The Collective’s warning bell clanged, and every head in the compound snapped alert. It was a behavior they’d learned years ago. Only this time, instead of ringing until everyone rallied, it only rang twice and was then muffled by someone holding the bell with their hands. The implications were clear to anyone listening.

Thomas, who’d been anxiously waiting for this moment, ran for the stairs, scaling the ladder. Once up, the guards blocked anyone else from ascending. Despite using it for years, no one ever thought to determine how much weight it could support. Even during a presumed all-out combat, they’d never envisioned everyone standing on the narrow ledge at once.

“Is it her?”

“It is,” Red answered, handing him the binoculars. Thomas glanced out, but the wall of undead, marching in a steady pace, was impossible to miss. “She’s wearing another sunny dress. This time it’s light green with yellow and red flowers. You couldn’t miss it if you tried.”

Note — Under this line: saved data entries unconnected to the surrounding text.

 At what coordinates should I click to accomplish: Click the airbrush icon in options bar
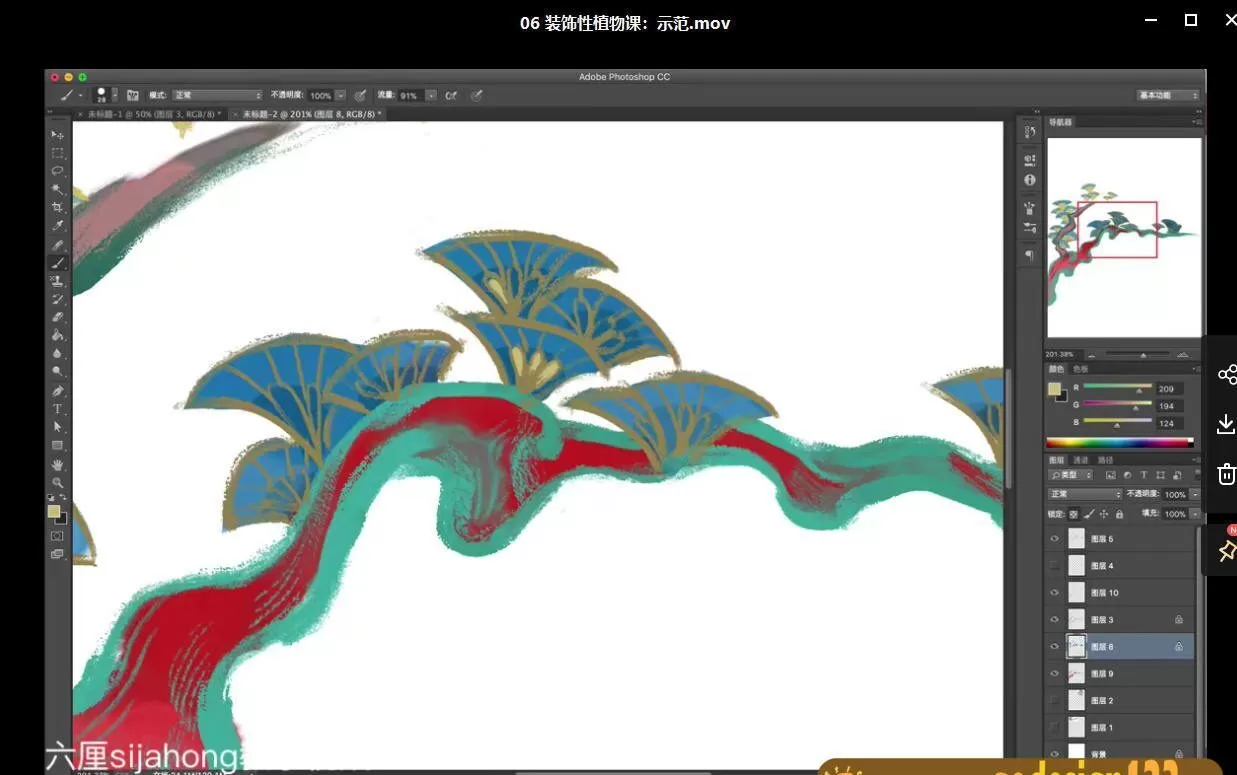452,95
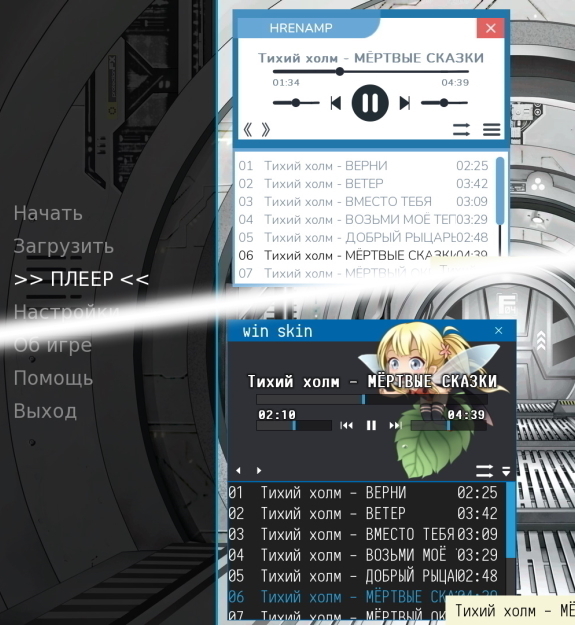
Task: Switch to previous skin with left chevrons
Action: pyautogui.click(x=247, y=130)
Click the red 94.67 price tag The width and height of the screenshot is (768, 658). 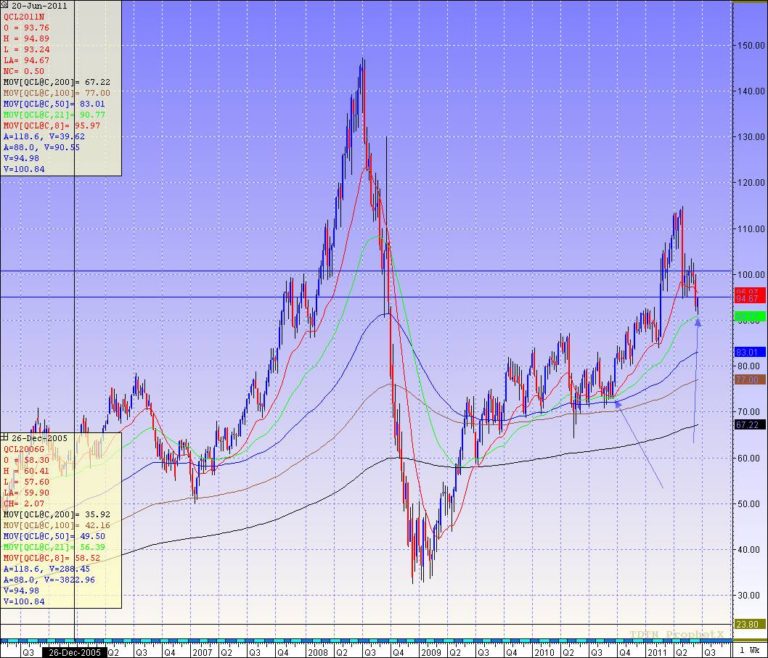tap(750, 298)
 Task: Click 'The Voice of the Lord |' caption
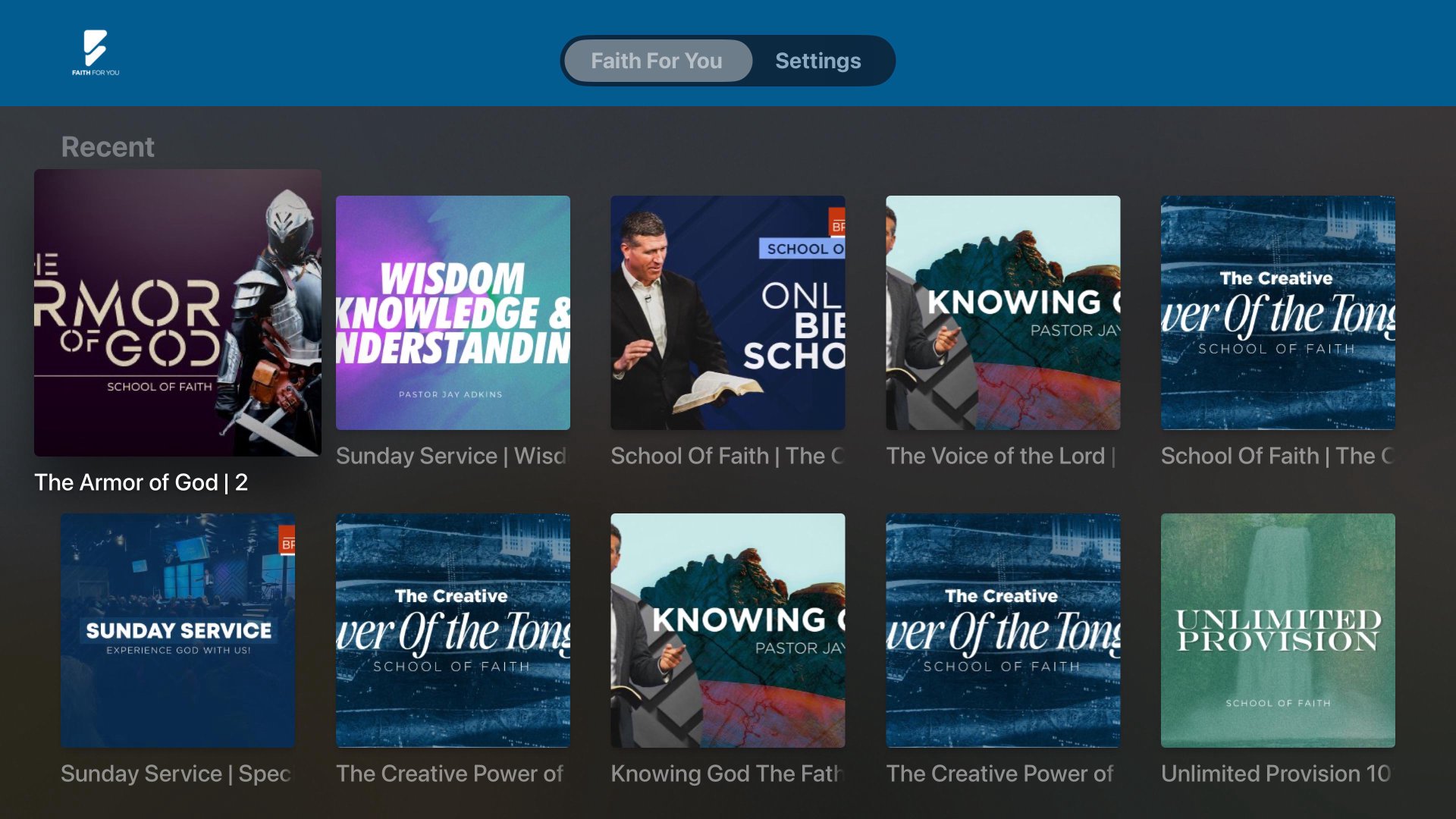point(1001,456)
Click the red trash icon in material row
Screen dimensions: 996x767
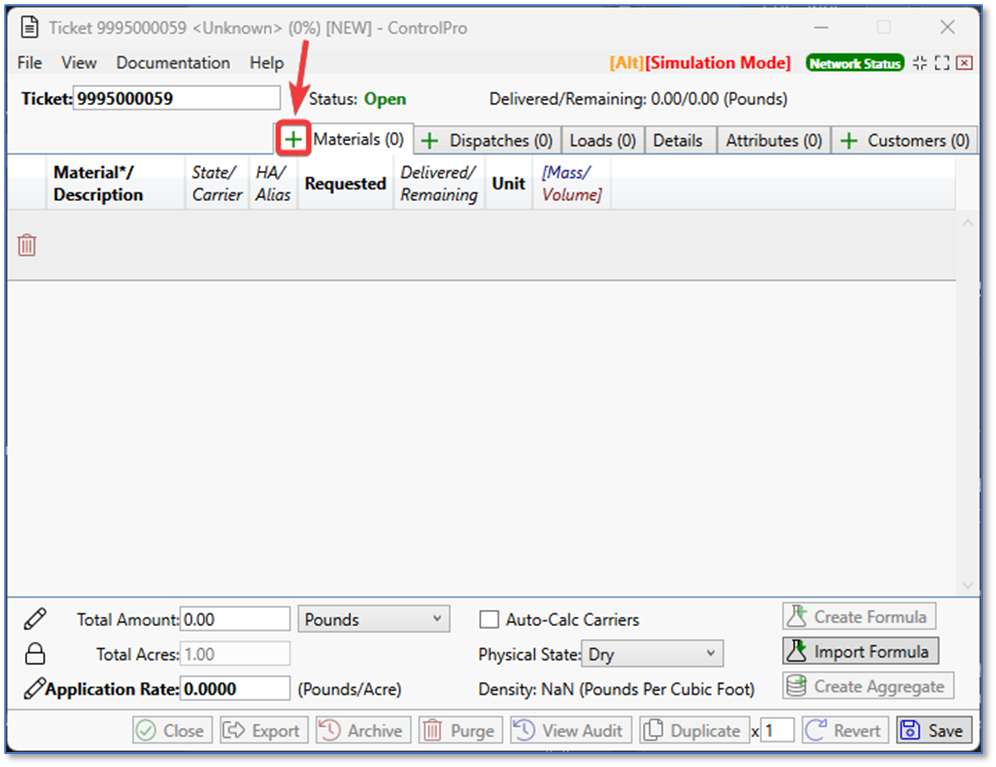[x=27, y=245]
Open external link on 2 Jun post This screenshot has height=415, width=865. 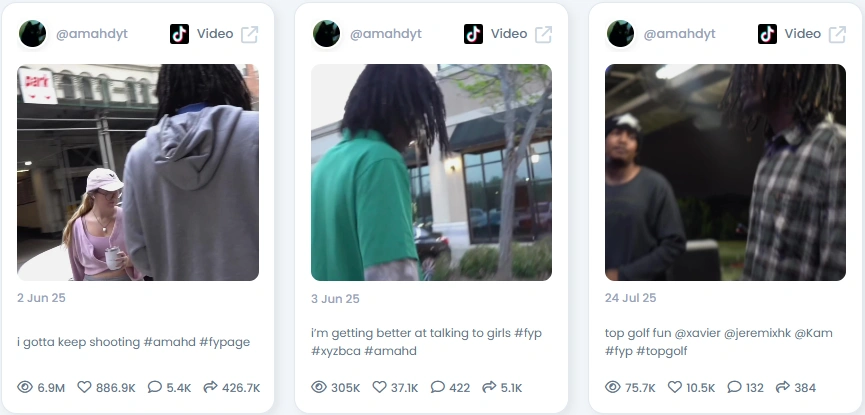click(x=249, y=34)
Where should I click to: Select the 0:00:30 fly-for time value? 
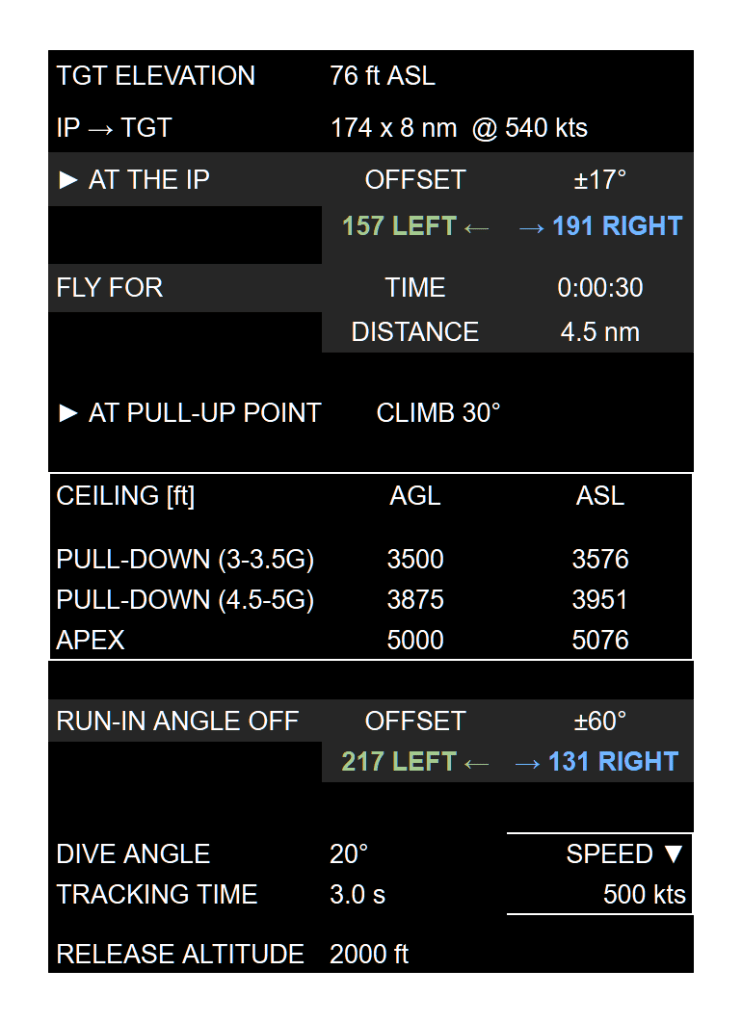pos(600,288)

The small door in the front gate opened and two women ran out carrying a canvas sack. They stopped to look—no doubt to guess how much time they possessed—but were so stunned by the sight they stood motionless until finally shaking their heads. They dumped their contents a short distance from the main gate into two distinct piles. One of raw vegetables: beets, carrots, squash and cucumbers, the other fruits just starting to turn: apples, pears and plums. When they finished, they hurried back inside, bolting the door behind them.

They deposited the items outside at first light the morning after her first appearance, but neither she nor any solitary zombie ever showed. By the end of the first day, people became frazzled. “Maybe she’s not coming?” “I’ll bet she’s made arrangements with someone else.” “Do you think the zombies finally killed her?” The next day, they reluctantly collected most, but not all the goods, taking out new supplies each morning. Still, no one appeared to collect them.

“It’s been two full days. Where do you think she’s been?” Red asked.

“She’s obviously been negotiating with the other groups,” Jefferson said, stepping off the ladder. As their defense strategist and captain of the guard, Thomas could hardly restrict his access to the fortifications, despite his views on Leza. “As I warned, she’s playing one group off the other.”

“No, you said she’d keep us separated, destroying one before moving to the next,” Thomas corrected him, passing him the binoculars.

“The details aren’t important. She’s working to keep us isolated. I’ll guarantee, even if we could reach them, the other groups will refuse to work together now. Everyone’s drooling over what she offers.”

“Her gang seems larger, if it’s even possible,” Red whispered.

“She’s obviously merged with the other group who were here before,” Thomas observed.

“Not only that, she’s got them as well trained as her regular bunch,” Jefferson added.

“Whatever you maintain, she’s a damn miracle worker.”

Seeing the produce was secure and their defenses in place, Leza raised an arm, pointing it out. A group of zombies broke into a trot, running ahead. There were about twelve, of both sexes, and ran surprisingly fast, but at a measured pace, as if maintaining their strength. It took them a short time, during which every pair of eyes in the compound tried to observe them through the various firing positions. The guards allowed individuals, one or two at a time, access to the defensive overview.